Previously, Mr. Brown served as FEMA’s Deputy Director and the agency’s General Counsel. Shortly after the September 11th terrorist attacks, Mr. Brown served on the President’s Consequence Management Principal’s Committee, which acted as the White House’s policy coordination group for the federal domestic response to the attacks. Later, the President asked him to head the Consequence Management Working Group to identify and resolve key issues regarding the federal response plan. In August 2002, President Bush appointed him to the Transition Planning Office for the new Department of Homeland Security, serving as the transition leader for the EP&R Division.
Prior to joining FEMA, Mr. Brown practiced law in Colorado and Oklahoma, where he served as a bar examiner on ethics and professional responsibility for the Oklahoma Supreme Court and as a hearing examiner for the Colorado Supreme Court. He had been appointed as a special prosecutor in police disciplinary matters. While attending law school he was appointed by the Chairman of the Senate Finance Committee of the Oklahoma Legislature as the Finance Committee Staff Director, where he oversaw state fiscal issues. His background in state and local government also includes serving as an assistant to the city manager with emergency services oversight responsibilities and as a city councilman.
Mr. Brown was also an adjunct professor of law for the Oklahoma City University.
A native of Oklahoma, Mr. Brown holds a bachelor’s degree in Public Administration/Political Science from Central State University, Oklahoma. He received his J.D. from Oklahoma City University’s School of Law.

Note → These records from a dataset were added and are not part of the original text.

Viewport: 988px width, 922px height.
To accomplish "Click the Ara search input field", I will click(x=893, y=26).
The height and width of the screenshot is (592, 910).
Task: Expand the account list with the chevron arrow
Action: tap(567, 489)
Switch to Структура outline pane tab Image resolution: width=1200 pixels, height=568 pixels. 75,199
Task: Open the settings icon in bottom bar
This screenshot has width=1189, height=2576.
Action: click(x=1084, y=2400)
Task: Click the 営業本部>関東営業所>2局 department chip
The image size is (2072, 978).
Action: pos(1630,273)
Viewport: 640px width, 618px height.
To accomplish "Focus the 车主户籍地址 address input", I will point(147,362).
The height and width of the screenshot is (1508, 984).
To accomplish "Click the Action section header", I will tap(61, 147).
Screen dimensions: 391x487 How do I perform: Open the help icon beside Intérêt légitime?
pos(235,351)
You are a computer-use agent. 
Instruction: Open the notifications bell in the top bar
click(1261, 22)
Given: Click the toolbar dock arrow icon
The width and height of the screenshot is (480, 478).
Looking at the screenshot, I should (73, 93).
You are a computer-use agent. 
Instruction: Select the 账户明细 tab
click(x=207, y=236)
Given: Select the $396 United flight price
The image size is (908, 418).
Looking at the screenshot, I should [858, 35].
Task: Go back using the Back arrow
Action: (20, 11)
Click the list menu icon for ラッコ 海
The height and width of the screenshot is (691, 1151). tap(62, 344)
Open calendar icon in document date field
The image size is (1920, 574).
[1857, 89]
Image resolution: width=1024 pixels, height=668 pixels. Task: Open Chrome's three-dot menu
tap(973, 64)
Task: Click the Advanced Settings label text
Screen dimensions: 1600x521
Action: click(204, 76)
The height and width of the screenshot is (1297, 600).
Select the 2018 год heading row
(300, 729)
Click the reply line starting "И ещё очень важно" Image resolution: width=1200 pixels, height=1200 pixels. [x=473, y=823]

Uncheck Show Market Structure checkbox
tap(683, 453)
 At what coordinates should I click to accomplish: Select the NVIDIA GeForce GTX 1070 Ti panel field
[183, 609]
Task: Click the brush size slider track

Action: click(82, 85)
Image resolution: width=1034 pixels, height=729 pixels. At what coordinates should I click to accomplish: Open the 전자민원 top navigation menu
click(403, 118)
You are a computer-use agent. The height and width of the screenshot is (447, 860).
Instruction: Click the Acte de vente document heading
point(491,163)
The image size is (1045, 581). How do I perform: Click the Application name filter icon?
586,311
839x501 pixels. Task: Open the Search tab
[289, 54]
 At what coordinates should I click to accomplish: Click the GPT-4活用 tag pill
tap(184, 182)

Footnote (15 September 2005): There has been controversy about alleged misrepresentation of some of Brown’s past experience, such as the accusation that he had been "assistant to the City Manager" and not "Assistant City Manager", and that the FEMA website biography of him, quoted above, may have misrepresented his qualifications in other ways also. Time magazine has published a useful analysis of these allegations and of Brown’s spokesperson’s answers to them. The FEMA website seems to have amended the biography of Brown in response to some of these suspicions, as indicated in the passage quoted earlier. The version currently on the FEMA website was last updated on 11 September. It does not record Brown’s removal from responsibility for the Katrina relief effort, nor his subsequent resignation as Director of FEMA. However, on another page, updated on 13 September, the website records that:
R. David Paulison was designated by President George W. Bush to serve as Acting Under Secretary of Emergency Preparedness and Response and Acting Director of the Federal Emergency Management Agency on September 12, 2005. Mr. Paulison was previously appointed by President Bush and confirmed by the United States Senate as the Administrator for the U.S. Fire Administration in December 2001.
And on yet another web page dated 12 September FEMA carries the press release with Michael Brown’s statement on his resignation as Director.
Brian
I most definitely agree that Brown is being made the scapegoat. The attempt to portray him as scapegoat began to transpire well before he “resigned”.
The day I saw him fighting back tears while Soledad O’Brien confronted him as to why FEMA did not know there were evacuees at the NO Convention Center, I could tell this man was near the breaking point.
I believe he was “asked” to resign, and I think had he eaten a little more humble pie during the hearings, he would be alot better received by everyone.